▶ **Activity**
Using the string "height" as the key, pull each matching line out of the records below.

Content starts

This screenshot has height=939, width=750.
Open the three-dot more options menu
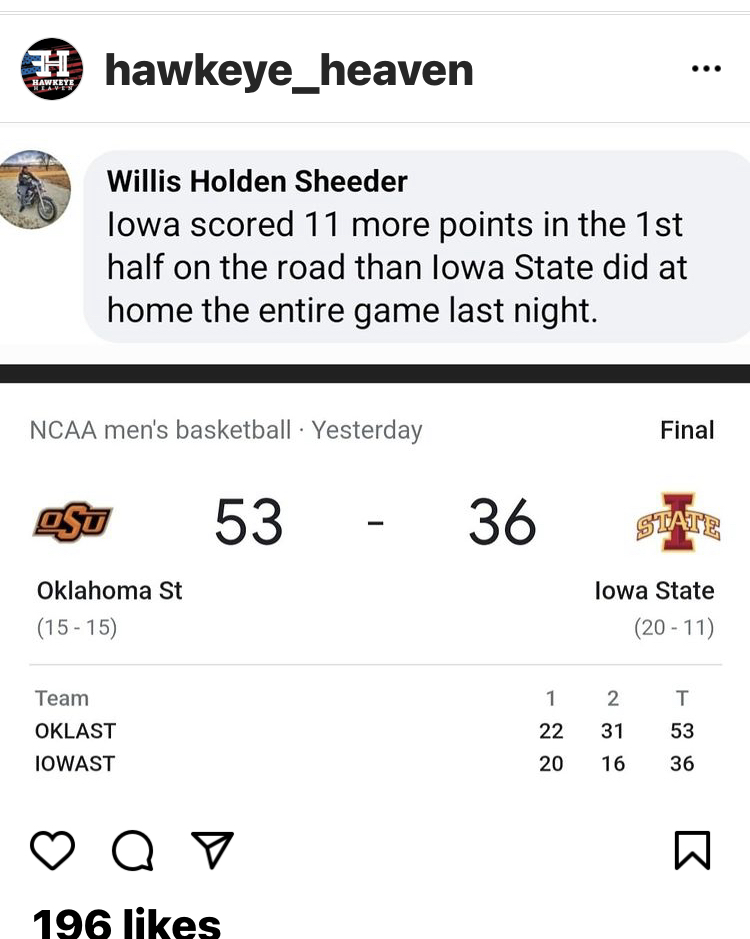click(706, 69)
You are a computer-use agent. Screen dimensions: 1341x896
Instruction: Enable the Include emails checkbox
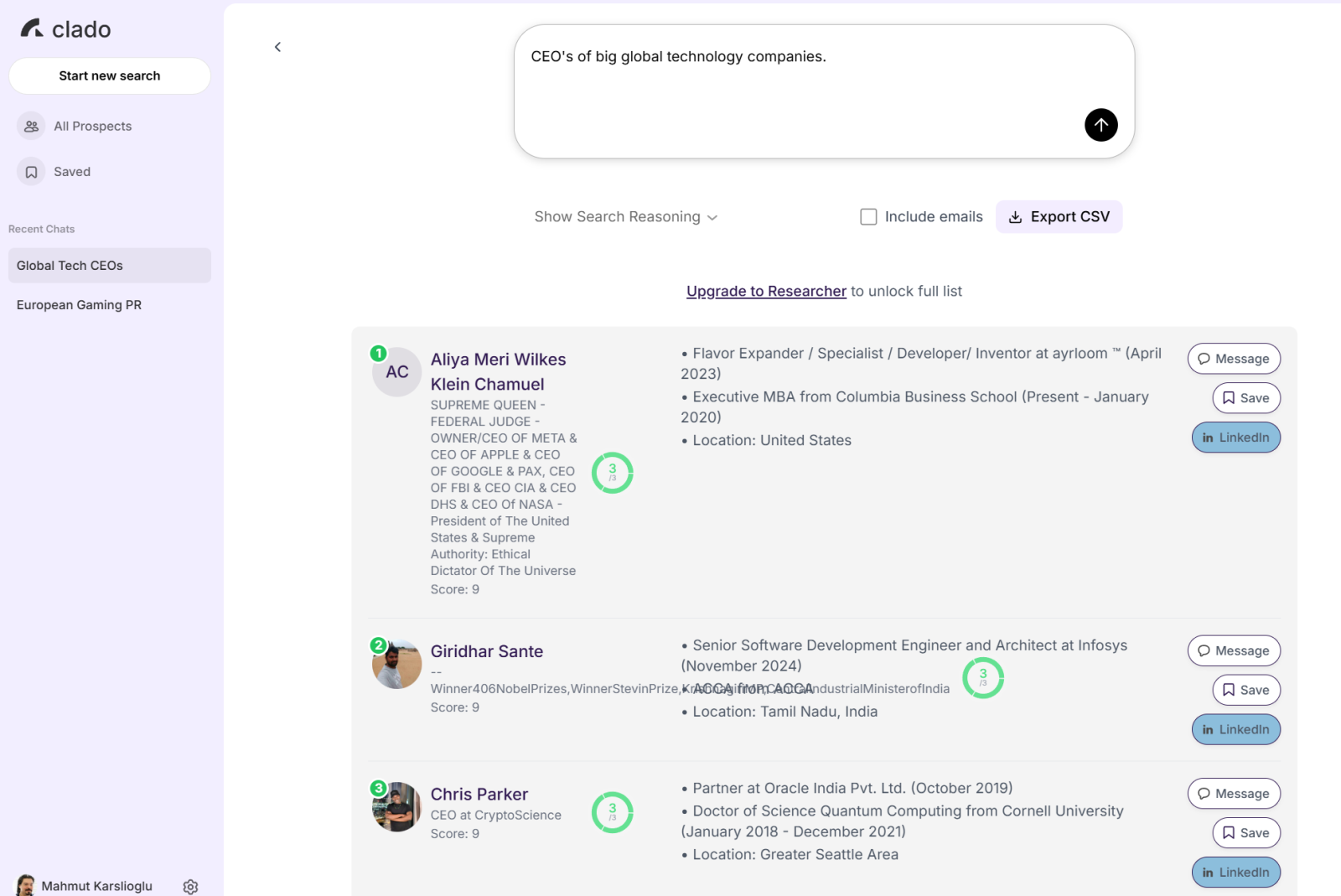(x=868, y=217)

Content ends
Content starts

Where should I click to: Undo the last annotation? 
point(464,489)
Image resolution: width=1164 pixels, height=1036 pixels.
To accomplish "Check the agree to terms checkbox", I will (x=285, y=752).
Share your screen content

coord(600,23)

Content ends

▶ **Solution**
This screenshot has height=939, width=750.
Image resolution: width=1164 pixels, height=1036 pixels.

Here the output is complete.